Task to complete.
Search the data for the string "area", and report each line where it is found.

Collection entries.
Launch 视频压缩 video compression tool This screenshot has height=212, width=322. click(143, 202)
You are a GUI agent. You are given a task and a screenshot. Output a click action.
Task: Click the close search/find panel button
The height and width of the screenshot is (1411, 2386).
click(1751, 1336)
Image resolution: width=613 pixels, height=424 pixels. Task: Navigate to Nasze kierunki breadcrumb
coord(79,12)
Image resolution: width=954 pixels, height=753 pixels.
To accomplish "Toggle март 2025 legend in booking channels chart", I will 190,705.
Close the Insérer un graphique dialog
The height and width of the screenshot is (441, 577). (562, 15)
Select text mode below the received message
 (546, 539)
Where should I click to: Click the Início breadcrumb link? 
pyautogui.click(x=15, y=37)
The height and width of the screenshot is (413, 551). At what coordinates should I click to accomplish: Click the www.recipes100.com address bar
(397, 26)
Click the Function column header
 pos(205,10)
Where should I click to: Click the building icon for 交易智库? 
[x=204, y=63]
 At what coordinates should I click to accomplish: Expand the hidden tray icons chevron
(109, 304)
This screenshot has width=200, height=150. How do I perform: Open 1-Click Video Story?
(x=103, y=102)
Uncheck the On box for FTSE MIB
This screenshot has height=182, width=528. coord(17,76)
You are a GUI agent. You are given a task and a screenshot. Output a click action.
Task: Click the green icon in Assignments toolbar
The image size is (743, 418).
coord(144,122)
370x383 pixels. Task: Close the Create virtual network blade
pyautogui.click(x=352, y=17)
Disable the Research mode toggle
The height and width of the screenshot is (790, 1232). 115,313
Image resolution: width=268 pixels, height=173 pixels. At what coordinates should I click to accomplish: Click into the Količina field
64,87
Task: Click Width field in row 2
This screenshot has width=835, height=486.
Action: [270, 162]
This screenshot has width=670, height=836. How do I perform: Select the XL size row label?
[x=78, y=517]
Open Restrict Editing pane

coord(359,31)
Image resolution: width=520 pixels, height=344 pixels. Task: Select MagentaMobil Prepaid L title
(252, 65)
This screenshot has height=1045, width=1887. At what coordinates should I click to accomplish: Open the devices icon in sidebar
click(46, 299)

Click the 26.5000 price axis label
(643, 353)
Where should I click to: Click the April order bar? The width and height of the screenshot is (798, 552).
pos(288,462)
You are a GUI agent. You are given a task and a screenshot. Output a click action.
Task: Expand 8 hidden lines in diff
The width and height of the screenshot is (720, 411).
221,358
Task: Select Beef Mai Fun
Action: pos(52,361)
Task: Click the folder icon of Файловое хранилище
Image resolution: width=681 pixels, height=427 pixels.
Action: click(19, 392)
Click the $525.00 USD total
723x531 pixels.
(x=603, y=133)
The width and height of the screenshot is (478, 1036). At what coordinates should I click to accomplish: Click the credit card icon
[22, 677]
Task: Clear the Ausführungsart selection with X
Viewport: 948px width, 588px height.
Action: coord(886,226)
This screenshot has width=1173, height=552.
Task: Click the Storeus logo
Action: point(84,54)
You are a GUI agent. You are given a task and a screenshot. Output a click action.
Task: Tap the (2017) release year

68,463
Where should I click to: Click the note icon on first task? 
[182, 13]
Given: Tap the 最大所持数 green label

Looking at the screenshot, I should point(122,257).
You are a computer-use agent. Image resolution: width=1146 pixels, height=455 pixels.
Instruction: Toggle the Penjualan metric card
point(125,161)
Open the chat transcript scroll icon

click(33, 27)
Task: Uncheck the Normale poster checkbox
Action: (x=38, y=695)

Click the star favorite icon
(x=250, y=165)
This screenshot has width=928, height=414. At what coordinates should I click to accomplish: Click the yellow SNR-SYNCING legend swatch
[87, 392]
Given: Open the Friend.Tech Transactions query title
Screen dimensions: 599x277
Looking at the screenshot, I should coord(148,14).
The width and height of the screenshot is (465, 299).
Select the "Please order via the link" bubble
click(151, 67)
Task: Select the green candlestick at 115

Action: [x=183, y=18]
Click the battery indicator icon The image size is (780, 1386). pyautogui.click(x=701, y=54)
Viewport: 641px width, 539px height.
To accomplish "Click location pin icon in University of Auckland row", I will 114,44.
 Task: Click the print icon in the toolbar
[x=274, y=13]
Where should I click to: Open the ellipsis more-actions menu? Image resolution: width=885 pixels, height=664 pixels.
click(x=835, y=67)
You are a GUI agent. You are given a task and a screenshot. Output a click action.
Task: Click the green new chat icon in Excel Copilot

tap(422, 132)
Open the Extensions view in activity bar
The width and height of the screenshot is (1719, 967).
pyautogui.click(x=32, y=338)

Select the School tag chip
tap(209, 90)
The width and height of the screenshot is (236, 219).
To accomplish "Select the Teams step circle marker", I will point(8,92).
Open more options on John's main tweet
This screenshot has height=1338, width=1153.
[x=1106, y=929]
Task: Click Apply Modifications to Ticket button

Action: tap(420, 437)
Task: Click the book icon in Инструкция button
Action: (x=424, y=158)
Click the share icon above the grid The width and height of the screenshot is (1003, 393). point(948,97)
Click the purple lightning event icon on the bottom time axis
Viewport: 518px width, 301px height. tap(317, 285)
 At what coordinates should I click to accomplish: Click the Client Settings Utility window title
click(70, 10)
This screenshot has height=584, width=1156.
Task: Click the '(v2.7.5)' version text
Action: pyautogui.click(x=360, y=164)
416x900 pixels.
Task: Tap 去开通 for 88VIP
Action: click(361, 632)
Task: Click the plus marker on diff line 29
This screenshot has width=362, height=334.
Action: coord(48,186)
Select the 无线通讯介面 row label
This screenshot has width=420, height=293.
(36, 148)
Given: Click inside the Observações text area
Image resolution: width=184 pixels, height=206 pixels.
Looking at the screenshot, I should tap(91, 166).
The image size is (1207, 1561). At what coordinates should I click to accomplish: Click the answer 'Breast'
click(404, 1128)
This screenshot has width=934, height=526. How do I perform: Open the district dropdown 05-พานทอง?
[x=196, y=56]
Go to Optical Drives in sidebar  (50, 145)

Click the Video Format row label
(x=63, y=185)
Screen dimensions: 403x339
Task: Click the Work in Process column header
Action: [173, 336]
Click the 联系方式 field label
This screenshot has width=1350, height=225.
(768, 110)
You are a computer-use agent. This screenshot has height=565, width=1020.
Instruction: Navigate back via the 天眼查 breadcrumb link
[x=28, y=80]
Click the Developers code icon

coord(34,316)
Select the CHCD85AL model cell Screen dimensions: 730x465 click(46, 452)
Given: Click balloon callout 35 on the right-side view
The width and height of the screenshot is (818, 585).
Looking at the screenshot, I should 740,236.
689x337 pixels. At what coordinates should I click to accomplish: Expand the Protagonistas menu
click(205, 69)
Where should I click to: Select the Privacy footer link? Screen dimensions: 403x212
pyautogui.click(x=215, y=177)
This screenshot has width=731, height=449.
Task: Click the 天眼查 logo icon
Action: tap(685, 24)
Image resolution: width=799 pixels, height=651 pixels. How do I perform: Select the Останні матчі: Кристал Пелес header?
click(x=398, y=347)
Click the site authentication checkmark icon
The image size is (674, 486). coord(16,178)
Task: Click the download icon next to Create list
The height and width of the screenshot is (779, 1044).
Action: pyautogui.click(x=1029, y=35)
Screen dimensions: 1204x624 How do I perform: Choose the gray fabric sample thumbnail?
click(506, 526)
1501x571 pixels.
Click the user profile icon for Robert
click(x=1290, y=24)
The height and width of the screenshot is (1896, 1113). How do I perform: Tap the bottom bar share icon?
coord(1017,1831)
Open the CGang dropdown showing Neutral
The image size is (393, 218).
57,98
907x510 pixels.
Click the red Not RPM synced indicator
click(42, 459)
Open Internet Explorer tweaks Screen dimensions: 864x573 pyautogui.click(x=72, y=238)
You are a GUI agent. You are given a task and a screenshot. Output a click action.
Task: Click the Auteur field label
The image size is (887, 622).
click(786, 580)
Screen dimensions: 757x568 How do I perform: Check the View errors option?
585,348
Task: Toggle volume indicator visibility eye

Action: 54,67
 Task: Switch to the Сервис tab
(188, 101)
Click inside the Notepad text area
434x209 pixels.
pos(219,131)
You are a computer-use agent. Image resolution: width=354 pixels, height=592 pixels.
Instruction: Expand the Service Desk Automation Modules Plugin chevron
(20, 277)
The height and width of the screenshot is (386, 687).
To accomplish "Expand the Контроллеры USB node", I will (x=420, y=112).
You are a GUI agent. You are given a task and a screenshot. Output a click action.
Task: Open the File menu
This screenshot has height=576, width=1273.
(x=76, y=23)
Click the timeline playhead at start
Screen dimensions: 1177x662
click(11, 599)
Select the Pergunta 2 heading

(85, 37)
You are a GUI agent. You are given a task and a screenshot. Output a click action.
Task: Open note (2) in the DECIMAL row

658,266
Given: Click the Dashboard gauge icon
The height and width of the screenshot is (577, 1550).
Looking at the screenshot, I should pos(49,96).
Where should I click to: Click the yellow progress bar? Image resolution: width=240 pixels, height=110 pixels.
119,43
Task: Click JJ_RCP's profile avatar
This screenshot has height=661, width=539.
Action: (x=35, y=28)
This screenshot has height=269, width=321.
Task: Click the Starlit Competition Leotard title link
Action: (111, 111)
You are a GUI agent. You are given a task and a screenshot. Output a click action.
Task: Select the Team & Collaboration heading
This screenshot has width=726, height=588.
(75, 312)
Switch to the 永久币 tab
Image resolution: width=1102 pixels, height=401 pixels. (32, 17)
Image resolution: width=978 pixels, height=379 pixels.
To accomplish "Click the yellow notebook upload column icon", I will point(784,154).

Solution to the exercise.
Given: Click inside the Observações text area
Click inside the Notepad text area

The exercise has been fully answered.